There's an extensive Wikipedia list of female composers as well. Someone already mentioned Clara Schumann. Nadia Boulanger was hugely influential if not widely performed as well.

[-] Skullgrid@lemmy.world 9 points 2 weeks ago

https://youtu.be/bxNQnsnrhEk

Louise Farrenc is the one I'm aware of, and this is my favourite piece of hers. It stands shoulder to shoulder with the other works in the classical canon and is noteworthy regardless of its composer being a woman.

[-] tensorpudding@lemmy.world 5 points 2 weeks ago

She predates Mozart by many decades but I like her harpsichord suite: https://bachtrack.com/composer/de-la-guerre

[-] cdzero@lemmy.ml 4 points 2 weeks ago

Fanny Mendelssohn

[-] HotsauceHurricane@lemmy.world 2 points 2 weeks ago

I don't remember where I got this list but here are some notables I felt the need to write down.

  • Dora Pejacevió
  • Alma Mahler
  • Francesca Caccini
  • Lili Boulanger
  • Melanie Bonis
  • Peggy Glanville-Hicks
  • Margaret Bonds
  • Cécile Chaminade
[-] Tiral@lemmy.world -1 points 2 weeks ago* (last edited 2 weeks ago)
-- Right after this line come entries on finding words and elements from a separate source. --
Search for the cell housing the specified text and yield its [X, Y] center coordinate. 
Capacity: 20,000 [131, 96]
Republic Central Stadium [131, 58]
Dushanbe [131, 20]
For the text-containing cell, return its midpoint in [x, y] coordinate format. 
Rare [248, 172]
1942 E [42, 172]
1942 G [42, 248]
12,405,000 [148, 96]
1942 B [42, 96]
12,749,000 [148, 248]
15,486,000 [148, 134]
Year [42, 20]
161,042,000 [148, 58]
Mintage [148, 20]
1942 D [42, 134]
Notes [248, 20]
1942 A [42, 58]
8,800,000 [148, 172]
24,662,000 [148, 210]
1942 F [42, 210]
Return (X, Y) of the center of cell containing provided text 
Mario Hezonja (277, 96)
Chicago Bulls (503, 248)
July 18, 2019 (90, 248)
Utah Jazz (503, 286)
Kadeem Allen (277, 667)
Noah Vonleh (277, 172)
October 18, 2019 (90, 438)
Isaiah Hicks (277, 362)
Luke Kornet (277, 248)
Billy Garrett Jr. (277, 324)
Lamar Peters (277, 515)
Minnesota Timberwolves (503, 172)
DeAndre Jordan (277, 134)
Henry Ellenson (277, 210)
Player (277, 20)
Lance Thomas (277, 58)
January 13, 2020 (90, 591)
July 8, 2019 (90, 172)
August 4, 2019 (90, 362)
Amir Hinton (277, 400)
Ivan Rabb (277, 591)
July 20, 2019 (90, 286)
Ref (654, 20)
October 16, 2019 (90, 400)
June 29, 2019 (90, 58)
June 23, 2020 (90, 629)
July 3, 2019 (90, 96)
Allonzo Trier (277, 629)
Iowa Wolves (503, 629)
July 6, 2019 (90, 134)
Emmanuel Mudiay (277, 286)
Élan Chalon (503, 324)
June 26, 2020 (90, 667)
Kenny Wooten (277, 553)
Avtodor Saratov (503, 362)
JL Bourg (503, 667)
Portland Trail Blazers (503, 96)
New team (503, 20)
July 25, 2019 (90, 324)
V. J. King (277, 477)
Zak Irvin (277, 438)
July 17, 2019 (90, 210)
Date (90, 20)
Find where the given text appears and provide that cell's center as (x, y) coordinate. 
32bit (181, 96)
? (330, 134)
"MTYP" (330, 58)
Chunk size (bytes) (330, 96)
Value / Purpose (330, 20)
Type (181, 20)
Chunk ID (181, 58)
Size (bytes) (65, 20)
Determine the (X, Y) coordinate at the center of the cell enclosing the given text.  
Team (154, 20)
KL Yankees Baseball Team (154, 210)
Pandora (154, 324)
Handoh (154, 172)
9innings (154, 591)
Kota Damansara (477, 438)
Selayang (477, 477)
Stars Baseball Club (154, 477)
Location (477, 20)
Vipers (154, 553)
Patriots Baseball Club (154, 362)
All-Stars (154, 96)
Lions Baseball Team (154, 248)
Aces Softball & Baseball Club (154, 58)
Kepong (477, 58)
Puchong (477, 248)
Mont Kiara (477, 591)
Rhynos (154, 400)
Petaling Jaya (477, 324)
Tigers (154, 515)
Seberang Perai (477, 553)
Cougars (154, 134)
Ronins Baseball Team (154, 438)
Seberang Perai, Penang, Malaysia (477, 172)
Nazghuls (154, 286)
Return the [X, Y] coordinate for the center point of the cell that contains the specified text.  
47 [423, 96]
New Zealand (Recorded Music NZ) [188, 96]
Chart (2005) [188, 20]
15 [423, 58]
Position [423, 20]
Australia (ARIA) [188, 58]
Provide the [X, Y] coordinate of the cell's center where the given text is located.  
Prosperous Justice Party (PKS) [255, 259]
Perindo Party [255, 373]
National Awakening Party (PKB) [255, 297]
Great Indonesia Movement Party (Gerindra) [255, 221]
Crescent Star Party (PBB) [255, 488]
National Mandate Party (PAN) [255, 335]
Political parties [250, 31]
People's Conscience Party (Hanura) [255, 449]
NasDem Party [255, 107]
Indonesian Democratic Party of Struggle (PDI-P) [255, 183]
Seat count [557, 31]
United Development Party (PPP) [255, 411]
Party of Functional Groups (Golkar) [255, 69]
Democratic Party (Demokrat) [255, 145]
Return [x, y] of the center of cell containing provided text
I forgot who it was, but one of them had a female student they wanted to bone. So they gave her stupid easy parts because she wasn't that good. Then she made it clear she wasn't interested and he gave her an actual part everyone else was doing then kicked her out of the school because she sucked.

Edit. Looked it up because it was bugging me. It was Beethoven and the girl was Therese Malfatti. They think he named Für Elise actually Für Therese after her, but he had super sloppy hand writing and people thought it was Elise.